[TASK INSTRUCTIONS]
Write out everything in the listing from the line containing "has width=622, height=468." down to the line containing "I want to click on symbol-title: Brent", replacing "This screenshot" with "The screenshot" and leaving everything else as it is.

━━━━━━━━━━━━━━━━

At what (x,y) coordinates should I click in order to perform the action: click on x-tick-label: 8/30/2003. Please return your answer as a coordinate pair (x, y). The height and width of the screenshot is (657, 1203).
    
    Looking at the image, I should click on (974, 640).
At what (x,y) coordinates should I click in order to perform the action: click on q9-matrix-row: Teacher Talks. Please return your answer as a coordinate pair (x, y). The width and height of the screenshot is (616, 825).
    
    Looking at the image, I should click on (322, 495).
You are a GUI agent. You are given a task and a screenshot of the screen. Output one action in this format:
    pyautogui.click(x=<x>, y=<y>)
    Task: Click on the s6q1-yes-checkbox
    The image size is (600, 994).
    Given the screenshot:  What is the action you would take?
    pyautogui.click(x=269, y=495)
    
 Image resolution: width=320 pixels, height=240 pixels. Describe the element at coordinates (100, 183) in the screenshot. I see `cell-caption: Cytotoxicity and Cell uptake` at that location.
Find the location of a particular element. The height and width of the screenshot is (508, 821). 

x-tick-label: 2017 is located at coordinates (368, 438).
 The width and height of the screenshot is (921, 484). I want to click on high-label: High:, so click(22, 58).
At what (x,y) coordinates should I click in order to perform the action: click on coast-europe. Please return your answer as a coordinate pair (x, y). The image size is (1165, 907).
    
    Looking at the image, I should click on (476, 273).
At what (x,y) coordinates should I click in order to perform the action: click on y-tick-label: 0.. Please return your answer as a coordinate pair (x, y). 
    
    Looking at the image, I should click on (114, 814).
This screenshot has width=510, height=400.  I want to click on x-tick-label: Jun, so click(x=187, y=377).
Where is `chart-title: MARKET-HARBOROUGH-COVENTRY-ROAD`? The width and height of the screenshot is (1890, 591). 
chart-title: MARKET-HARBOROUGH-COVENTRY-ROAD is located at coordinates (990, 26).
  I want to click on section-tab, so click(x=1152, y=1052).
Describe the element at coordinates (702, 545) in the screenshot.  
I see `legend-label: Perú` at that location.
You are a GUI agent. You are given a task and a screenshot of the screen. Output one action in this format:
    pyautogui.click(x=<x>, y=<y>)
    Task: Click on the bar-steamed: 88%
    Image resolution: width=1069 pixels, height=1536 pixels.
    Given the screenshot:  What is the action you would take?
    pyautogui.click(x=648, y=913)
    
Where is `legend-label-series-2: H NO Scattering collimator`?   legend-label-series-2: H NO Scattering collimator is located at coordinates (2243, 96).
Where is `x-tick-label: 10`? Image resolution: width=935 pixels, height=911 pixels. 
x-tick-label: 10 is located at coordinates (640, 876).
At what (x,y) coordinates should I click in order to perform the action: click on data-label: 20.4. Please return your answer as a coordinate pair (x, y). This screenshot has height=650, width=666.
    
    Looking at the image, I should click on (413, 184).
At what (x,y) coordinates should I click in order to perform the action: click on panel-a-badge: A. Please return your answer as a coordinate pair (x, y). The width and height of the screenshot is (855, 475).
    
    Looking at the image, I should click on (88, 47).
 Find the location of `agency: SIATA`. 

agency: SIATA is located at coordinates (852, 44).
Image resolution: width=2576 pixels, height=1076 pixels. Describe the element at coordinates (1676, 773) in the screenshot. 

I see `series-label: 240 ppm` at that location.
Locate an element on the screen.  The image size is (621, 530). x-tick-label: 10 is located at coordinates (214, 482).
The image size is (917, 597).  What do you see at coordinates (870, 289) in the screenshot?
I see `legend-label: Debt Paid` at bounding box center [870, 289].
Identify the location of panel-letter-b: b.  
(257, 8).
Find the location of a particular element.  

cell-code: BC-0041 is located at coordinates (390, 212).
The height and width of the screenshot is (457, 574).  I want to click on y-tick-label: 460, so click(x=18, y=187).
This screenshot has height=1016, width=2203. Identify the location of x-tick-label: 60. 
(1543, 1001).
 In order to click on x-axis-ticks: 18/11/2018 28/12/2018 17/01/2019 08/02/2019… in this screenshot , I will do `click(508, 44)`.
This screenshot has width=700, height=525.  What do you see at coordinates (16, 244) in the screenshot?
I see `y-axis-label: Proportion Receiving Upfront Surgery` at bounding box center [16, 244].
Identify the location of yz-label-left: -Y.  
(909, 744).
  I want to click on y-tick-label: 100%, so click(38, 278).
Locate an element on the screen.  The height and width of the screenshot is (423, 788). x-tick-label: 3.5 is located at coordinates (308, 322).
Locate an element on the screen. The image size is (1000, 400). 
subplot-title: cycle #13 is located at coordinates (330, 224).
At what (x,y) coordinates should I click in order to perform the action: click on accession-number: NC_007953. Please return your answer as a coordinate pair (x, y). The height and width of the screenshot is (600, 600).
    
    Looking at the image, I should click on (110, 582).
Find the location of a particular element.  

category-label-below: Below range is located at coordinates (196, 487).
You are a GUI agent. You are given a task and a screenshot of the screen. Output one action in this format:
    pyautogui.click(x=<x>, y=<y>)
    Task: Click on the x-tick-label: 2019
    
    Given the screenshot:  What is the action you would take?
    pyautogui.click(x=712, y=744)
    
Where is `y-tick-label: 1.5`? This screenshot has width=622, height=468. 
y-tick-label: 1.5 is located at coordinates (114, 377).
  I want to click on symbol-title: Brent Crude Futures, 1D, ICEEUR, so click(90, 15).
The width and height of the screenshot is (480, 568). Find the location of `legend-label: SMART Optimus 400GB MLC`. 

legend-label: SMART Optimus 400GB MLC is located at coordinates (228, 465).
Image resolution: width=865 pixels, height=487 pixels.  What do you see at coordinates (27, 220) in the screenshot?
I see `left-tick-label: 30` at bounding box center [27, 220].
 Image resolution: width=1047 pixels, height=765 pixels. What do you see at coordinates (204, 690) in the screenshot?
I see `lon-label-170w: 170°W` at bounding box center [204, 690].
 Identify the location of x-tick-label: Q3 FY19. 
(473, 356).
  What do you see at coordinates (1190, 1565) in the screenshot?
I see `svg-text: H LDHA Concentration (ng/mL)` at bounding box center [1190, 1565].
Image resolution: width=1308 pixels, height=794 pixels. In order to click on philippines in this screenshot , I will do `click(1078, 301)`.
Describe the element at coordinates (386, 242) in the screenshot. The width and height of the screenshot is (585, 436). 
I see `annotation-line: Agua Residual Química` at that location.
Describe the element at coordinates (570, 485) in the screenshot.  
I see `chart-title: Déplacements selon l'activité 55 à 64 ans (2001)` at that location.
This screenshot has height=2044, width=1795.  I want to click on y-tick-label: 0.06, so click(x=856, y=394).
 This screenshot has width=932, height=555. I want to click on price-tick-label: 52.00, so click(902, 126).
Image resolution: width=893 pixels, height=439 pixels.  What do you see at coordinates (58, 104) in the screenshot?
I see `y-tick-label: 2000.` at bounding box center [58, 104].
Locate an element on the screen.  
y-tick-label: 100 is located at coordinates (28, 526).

━━━━━━━━━━━━━━━━

[ANSWER SECTION]
Where is `y-tick-label: 1.5`? The screenshot has width=622, height=468. 
y-tick-label: 1.5 is located at coordinates (114, 377).
  I want to click on symbol-title: Brent Crude Futures, 1D, ICEEUR, so click(90, 15).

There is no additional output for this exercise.